Problem to solve
Which festival does the Belfast travel guide say is held in the city in October?

Excerpt
(begin)
Travel Guide to Belfast, Northern Ireland


The capital of Northern Ireland has shed is bad reputation to become one of Europe’s hottest destinations. Boasting beautiful Victorian architecture, world class cultural institutions, and an anything-but-bland dining scene, a visit to Belfast will surprise you in more ways than one.


What to Know

Straddling the River Lagan, Belfast is a manageable city known as the gateway to Northern Ireland. In the 19th century, the city flourished as a naval port and ship building center, and was the birthplace of the ill-fated Titanic. Beginning in the late 1960s, Belfast became the center for The Troubles, three decades of political conflict between Unionists and Loyalists, and the Provisional Irish Republican Army (IRA) and British forces. Remnants of the city’s troubled past can still be seen in murals and certain neighborhoods, but today Belfast is as welcoming as ever.


When to Go

While summer is peak travel time in Ireland, Belfast is thankfully free of crowds unlike its neighbor to the south, Dublin. Most visitors to the city arrive in July and August, while spring and fall are great for festivals including the Cathedral Quarter Arts Festival in May and the Belfast International Arts Festival in October. Plan a visit from mid-November up to Christmas to see the city full of festive cheer.


How to Get Around

Belfast is a compact city made up of several different quarters, and much of the city can be reached on foot. If the weather is nice, biking is another great way to get around with over 30 docking stations located across the city. If you’d like to use public transportation, the Metro Bus Service runs through the city. Taxis are also readily available and quite affordable - you might even get a history lesson while being driven to your destination.


Where to Eat

From brasseries to traditional pubs, Belfast is quickly becoming a foodie destination. With its proximity to the sea, fresh seafood is plentiful here. Dig into fish and chips or smoked salmon and finish it with a locally brewed beer. For breakfast, it has to be the famous Ulster fry, a gut-busting plate of fried eggs, potato farls, soda bread, pork sausages, bacon, black and white pudding and grilled tomato.
(end)
Given data
(begin)
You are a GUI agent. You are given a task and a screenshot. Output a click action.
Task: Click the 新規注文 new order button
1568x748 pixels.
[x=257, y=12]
(end)
Problem solution
The Belfast International Arts Festival.